Salários em atraso na Santa Casa da Misericórdia de Abrantes

Chegou ao conhecimento do PCP que aos trabalhadores da Santa Casa da Misericórdia de Abrantes, que desempenham um papel essencial no cuidado, acompanhamento e garantia da dignidade de utentes, não foi paga a totalidade dos salários relativos ao passado mês de janeiro.

De realçar que a maioria destes trabalhadores aufere o salário mínimo nacional.
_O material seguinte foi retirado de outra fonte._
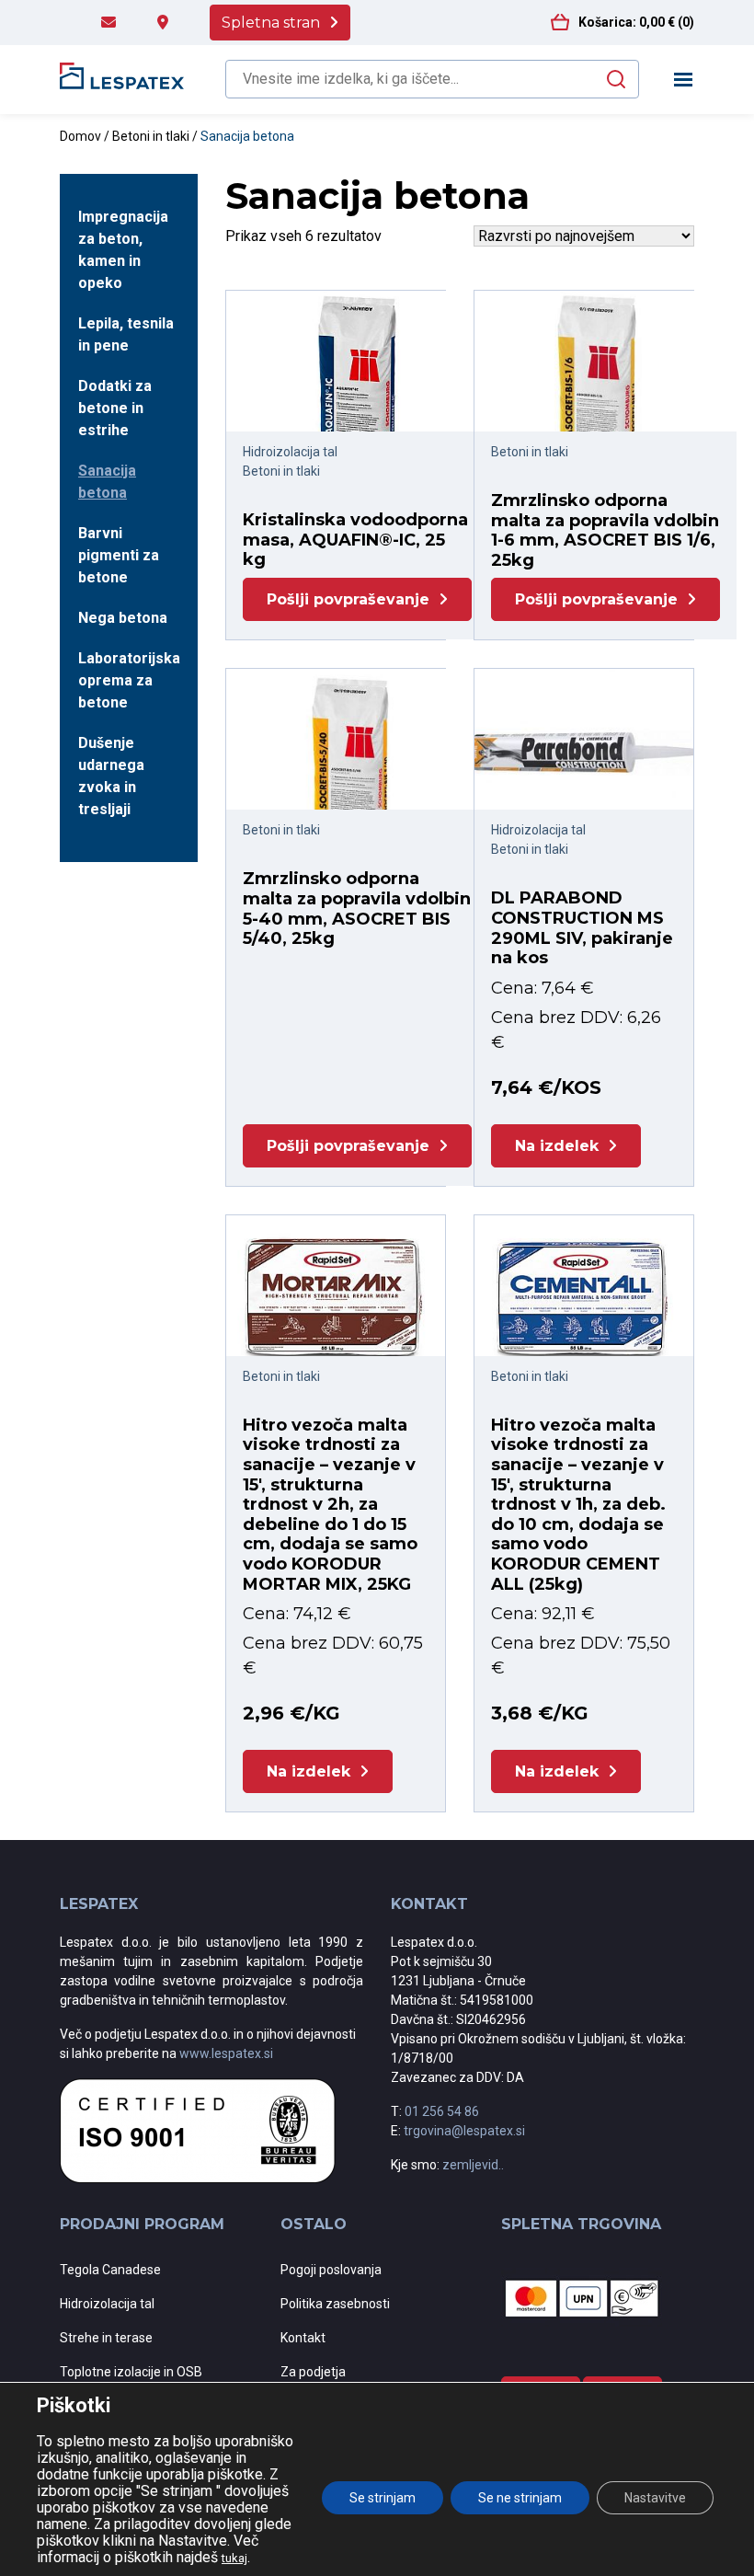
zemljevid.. (473, 2164)
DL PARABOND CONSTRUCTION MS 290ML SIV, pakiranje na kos (582, 928)
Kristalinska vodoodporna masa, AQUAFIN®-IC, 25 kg (355, 539)
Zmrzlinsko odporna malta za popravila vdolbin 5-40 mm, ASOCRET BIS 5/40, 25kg (357, 908)
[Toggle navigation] (683, 79)
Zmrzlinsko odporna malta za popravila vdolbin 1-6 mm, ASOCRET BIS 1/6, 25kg (605, 530)
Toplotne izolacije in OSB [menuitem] (131, 2371)
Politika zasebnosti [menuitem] (335, 2303)
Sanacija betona (107, 481)
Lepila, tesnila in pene (126, 334)
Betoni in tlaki (150, 136)
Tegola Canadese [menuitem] (110, 2269)
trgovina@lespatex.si (464, 2130)
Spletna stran (271, 22)
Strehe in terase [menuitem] (106, 2337)
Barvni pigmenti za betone (118, 555)
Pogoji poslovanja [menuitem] (331, 2269)
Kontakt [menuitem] (303, 2337)
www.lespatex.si (226, 2053)
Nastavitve (655, 2497)
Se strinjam (382, 2497)
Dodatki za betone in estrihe (115, 408)
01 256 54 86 (442, 2111)
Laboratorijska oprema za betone (128, 680)
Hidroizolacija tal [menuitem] (107, 2303)
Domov (80, 136)
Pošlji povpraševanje (348, 599)
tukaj (234, 2558)
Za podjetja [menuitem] (313, 2371)
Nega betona (122, 618)
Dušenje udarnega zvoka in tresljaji (111, 776)
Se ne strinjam (520, 2497)
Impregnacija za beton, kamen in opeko (123, 250)
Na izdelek (557, 1146)
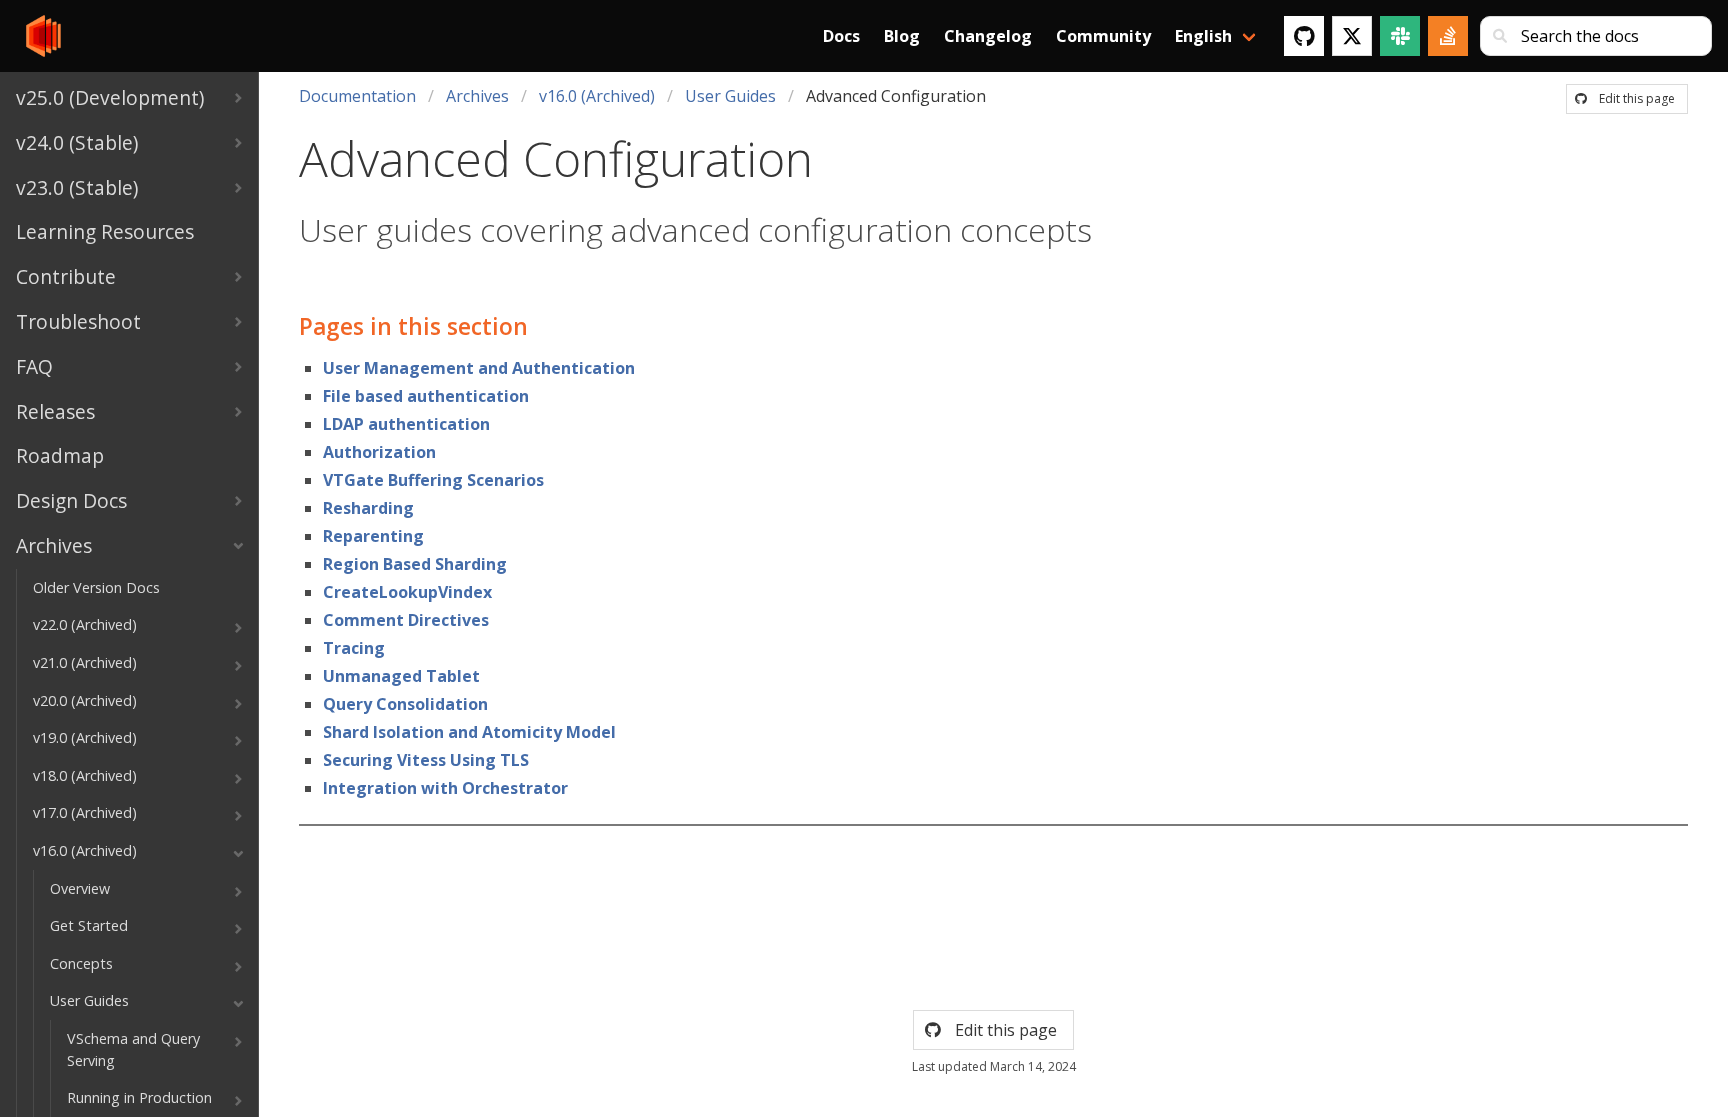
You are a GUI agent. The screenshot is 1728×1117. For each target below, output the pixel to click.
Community (1103, 36)
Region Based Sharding (415, 564)
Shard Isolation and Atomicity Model (469, 732)
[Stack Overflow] (1448, 36)
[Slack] (1400, 36)
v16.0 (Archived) (597, 96)
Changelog (988, 36)
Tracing (354, 648)
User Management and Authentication (479, 368)
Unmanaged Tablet (401, 676)
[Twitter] (1352, 36)
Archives (477, 96)
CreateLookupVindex (407, 592)
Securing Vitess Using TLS (426, 760)
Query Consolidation (405, 704)
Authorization (379, 452)
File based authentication (426, 396)
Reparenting (373, 536)
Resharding (368, 508)
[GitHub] (1304, 36)
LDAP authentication (406, 424)
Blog (902, 36)
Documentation (357, 96)
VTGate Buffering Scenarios (433, 480)
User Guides (730, 96)
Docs (841, 36)
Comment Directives (406, 620)
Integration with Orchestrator (445, 788)
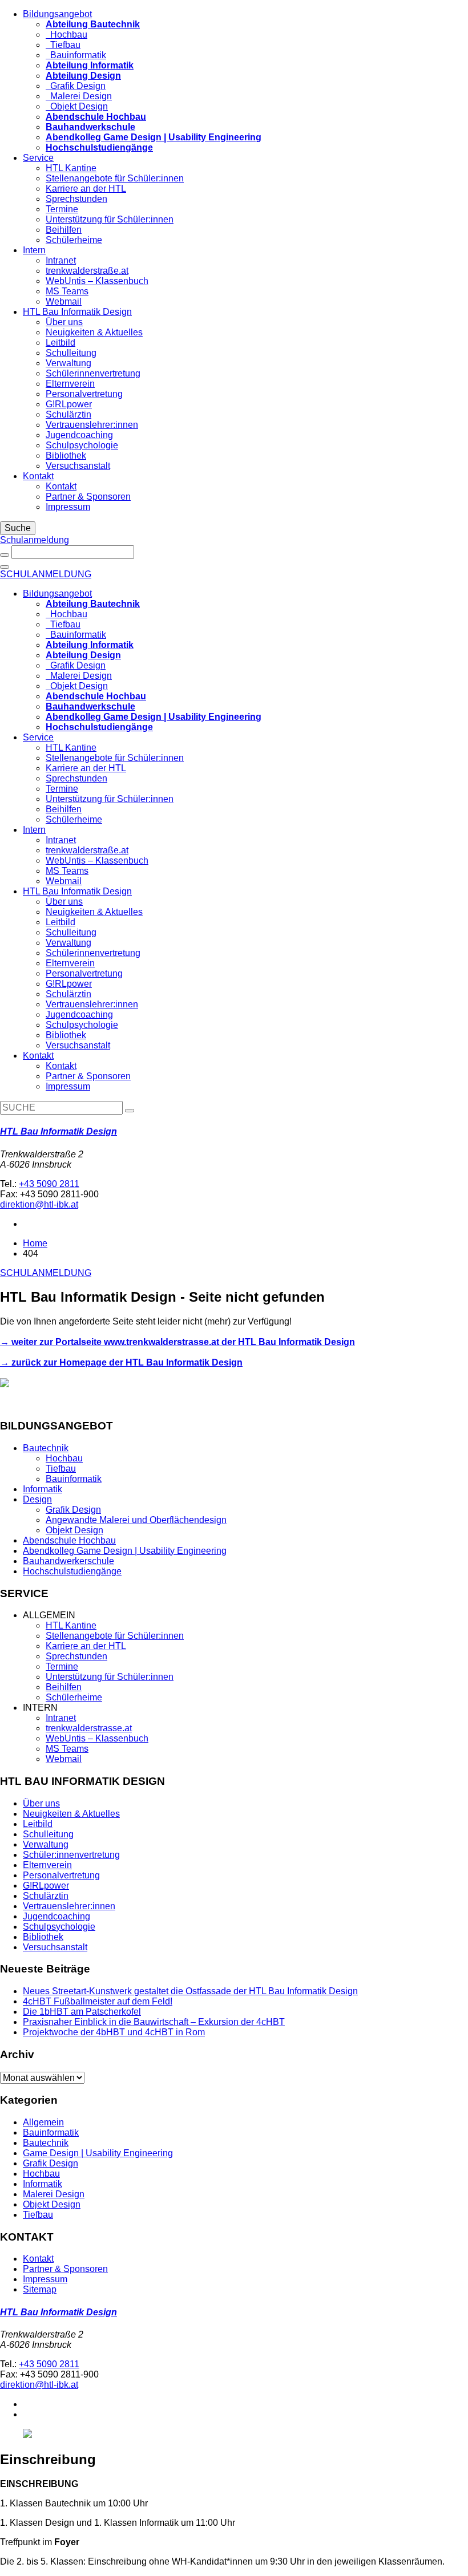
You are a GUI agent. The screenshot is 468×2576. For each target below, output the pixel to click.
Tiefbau (63, 45)
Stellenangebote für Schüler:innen (115, 178)
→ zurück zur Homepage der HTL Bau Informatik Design (121, 1362)
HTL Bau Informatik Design (77, 312)
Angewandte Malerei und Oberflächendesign (136, 1520)
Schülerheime (74, 240)
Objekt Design (77, 106)
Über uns (64, 322)
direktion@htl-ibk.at (39, 1204)
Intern (34, 250)
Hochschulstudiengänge (72, 1571)
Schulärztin (68, 414)
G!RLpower (69, 404)
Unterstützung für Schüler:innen (110, 219)
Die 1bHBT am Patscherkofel (82, 2011)
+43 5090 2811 (49, 1184)
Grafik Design (76, 86)
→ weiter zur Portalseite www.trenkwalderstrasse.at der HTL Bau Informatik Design (177, 1342)
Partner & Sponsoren (88, 496)
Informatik (42, 1489)
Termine (62, 209)
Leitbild (60, 342)
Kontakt (38, 476)
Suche (18, 528)
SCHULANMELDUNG (45, 574)
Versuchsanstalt (78, 466)
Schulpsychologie (82, 445)
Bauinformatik (76, 55)
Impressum (68, 507)
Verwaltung (68, 363)
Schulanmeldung (34, 540)
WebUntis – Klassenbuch (97, 281)
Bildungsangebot (57, 14)
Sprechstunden (76, 199)
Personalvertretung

Esta situação ocorre num contexto de forte agravamento do custo de vida, com sucessivos aumentos dos preços de bens e serviços essenciais como o pão, leite, café, ovos, carne, rendas, medicamentos, telecomunicações, seguros e transportes, tornando ainda mais difícil a vida de quem vive exclusivamente do seu salário.

O pagamento parcial do salário cria situações de grande insegurança económica e social e coloca todos os trabalhadores visados numa situação de extrema fragilidade e dificuldade em fazer face às necessidades mais básicas.

Assim, por considerar que é da mais elementar justiça que se resolva a situação destes trabalhadores com a máxima urgência, o Grupo Parlamentar do PCP, ao abrigo da alínea d) do artigo 156.º da Constituição e nos termos e para os efeitos do artigo 229.º do Regimento da Assembleia da República, vem solicitar ao Governo, através da Secretária de Estado para a Inclusão, os seguintes esclarecimentos:

1 - Tem o Governo conhecimento da situação de salários em atraso na Santa Casa da Misericórdia de Abrantes?

2 - Que diligências realizou ou tenciona realizar para assegurar o pagamento imediato da totalidade dos salários em falta aos trabalhadores?